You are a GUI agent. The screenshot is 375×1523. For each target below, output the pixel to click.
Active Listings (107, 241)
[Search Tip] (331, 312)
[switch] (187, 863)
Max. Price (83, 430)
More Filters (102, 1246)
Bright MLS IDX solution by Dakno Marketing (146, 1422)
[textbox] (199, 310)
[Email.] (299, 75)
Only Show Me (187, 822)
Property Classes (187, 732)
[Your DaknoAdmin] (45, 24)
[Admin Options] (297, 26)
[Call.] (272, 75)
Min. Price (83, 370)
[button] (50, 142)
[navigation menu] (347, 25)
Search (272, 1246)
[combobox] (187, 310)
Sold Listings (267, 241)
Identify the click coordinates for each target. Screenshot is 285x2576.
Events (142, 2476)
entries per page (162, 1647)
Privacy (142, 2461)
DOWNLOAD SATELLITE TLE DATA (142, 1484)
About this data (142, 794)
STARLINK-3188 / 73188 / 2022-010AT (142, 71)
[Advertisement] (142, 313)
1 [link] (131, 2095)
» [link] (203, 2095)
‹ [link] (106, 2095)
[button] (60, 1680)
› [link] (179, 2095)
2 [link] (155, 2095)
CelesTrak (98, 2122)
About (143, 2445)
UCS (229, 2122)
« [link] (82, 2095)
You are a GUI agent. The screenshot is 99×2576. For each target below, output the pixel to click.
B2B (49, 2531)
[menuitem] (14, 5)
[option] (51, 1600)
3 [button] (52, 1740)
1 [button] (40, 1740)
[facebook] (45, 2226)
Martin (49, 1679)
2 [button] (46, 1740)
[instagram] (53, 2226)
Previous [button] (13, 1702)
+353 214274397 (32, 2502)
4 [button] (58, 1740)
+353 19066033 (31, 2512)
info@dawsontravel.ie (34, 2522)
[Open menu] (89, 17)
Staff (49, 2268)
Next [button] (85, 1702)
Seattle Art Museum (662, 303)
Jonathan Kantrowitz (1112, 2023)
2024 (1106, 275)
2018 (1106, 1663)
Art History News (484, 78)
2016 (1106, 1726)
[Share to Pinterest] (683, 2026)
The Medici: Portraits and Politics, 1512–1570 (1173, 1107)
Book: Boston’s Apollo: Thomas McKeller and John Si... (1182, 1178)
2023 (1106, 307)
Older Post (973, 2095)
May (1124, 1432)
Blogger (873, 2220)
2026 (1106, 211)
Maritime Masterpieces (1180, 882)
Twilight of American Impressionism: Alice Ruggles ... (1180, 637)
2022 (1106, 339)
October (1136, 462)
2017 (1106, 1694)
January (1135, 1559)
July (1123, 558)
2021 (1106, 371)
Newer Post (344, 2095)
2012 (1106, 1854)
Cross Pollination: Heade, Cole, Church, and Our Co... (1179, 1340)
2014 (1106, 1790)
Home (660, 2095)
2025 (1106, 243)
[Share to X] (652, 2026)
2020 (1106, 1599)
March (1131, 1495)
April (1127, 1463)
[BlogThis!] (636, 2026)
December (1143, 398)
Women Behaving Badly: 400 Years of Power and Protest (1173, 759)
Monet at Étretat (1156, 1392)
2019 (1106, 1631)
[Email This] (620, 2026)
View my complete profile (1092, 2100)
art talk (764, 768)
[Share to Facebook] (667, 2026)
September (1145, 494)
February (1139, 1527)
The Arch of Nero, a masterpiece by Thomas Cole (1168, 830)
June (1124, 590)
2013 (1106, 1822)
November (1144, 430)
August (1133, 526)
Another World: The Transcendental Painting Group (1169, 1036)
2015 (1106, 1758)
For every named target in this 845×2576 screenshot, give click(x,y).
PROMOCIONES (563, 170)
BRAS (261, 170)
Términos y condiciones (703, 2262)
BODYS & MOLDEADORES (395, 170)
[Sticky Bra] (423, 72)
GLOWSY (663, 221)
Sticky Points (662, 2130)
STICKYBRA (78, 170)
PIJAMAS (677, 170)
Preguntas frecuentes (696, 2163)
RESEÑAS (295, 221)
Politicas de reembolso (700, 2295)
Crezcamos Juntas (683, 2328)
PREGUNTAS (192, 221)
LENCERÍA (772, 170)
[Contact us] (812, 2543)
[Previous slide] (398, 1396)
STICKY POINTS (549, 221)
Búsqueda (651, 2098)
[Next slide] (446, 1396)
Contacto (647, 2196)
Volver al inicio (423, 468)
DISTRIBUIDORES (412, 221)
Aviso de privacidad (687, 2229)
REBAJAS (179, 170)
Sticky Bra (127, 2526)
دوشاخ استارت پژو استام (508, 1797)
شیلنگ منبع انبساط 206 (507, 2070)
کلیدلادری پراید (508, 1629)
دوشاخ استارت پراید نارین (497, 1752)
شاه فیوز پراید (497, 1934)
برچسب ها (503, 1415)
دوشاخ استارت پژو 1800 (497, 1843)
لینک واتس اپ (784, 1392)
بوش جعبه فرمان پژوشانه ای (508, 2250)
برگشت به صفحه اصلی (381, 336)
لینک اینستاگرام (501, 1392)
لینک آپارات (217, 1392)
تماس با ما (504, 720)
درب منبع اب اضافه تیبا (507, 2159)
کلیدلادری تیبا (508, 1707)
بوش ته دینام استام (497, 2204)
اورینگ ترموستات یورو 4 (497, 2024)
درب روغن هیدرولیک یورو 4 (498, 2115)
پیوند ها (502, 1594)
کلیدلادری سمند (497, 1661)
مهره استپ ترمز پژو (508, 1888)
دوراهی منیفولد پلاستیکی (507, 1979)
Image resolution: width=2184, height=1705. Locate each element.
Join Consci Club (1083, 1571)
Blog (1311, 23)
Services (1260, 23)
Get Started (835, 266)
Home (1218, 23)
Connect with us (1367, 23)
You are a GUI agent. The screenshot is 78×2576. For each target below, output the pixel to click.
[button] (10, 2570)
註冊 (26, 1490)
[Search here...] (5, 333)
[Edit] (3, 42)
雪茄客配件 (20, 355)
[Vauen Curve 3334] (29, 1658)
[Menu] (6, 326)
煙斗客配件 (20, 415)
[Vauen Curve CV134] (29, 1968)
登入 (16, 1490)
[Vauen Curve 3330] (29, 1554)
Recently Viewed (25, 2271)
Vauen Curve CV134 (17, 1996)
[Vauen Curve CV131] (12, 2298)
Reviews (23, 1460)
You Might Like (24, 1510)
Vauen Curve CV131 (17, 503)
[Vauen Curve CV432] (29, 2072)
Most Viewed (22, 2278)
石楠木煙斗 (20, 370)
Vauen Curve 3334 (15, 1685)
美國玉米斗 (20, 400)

Problem to work on: From the entries above, give again exactly the lines running from the line with "2016 (1106, 1726)" to the line with "بوش جعبه فرمان پژوشانه ای (508, 2250)"; include both of those lines.

Response to the exercise:
2016 (1106, 1726)
[Share to Pinterest] (683, 2026)
The Medici: Portraits and Politics, 1512–1570 (1173, 1107)
Book: Boston’s Apollo: Thomas McKeller and John Si... (1182, 1178)
2023 (1106, 307)
Older Post (973, 2095)
May (1124, 1432)
Blogger (873, 2220)
2026 (1106, 211)
Maritime Masterpieces (1180, 882)
Twilight of American Impressionism: Alice Ruggles ... (1180, 637)
2022 (1106, 339)
October (1136, 462)
2017 (1106, 1694)
January (1135, 1559)
July (1123, 558)
2021 (1106, 371)
Newer Post (344, 2095)
2012 (1106, 1854)
Cross Pollination: Heade, Cole, Church, and Our Co... (1179, 1340)
2014 (1106, 1790)
Home (660, 2095)
2025 (1106, 243)
[Share to X] (652, 2026)
2020 (1106, 1599)
March (1131, 1495)
April (1127, 1463)
[BlogThis!] (636, 2026)
December (1143, 398)
Women Behaving Badly: 400 Years of Power and Protest (1173, 759)
Monet at Étretat (1156, 1392)
2019 (1106, 1631)
[Email This] (620, 2026)
View my complete profile (1092, 2100)
art talk (764, 768)
[Share to Facebook] (667, 2026)
September (1145, 494)
February (1139, 1527)
The Arch of Nero, a masterpiece by Thomas Cole (1168, 830)
June (1124, 590)
2013 (1106, 1822)
November (1144, 430)
August (1133, 526)
Another World: The Transcendental Painting Group (1169, 1036)
2015 (1106, 1758)
For every named target in this 845×2576 screenshot, give click(x,y).
PROMOCIONES (563, 170)
BRAS (261, 170)
Términos y condiciones (703, 2262)
BODYS & MOLDEADORES (395, 170)
[Sticky Bra] (423, 72)
GLOWSY (663, 221)
Sticky Points (662, 2130)
STICKYBRA (78, 170)
PIJAMAS (677, 170)
Preguntas frecuentes (696, 2163)
RESEÑAS (295, 221)
Politicas de reembolso (700, 2295)
Crezcamos Juntas (683, 2328)
PREGUNTAS (192, 221)
LENCERÍA (772, 170)
[Contact us] (812, 2543)
[Previous slide] (398, 1396)
STICKY POINTS (549, 221)
Búsqueda (651, 2098)
[Next slide] (446, 1396)
Contacto (647, 2196)
Volver al inicio (423, 468)
DISTRIBUIDORES (412, 221)
Aviso de privacidad (687, 2229)
REBAJAS (179, 170)
Sticky Bra (127, 2526)
دوشاخ استارت پژو استام (508, 1797)
شیلنگ منبع انبساط 206 (507, 2070)
کلیدلادری پراید (508, 1629)
دوشاخ استارت پراید نارین (497, 1752)
شاه فیوز پراید (497, 1934)
برچسب ها (503, 1415)
دوشاخ استارت پژو 1800 (497, 1843)
لینک واتس اپ (784, 1392)
بوش جعبه فرمان پژوشانه ای (508, 2250)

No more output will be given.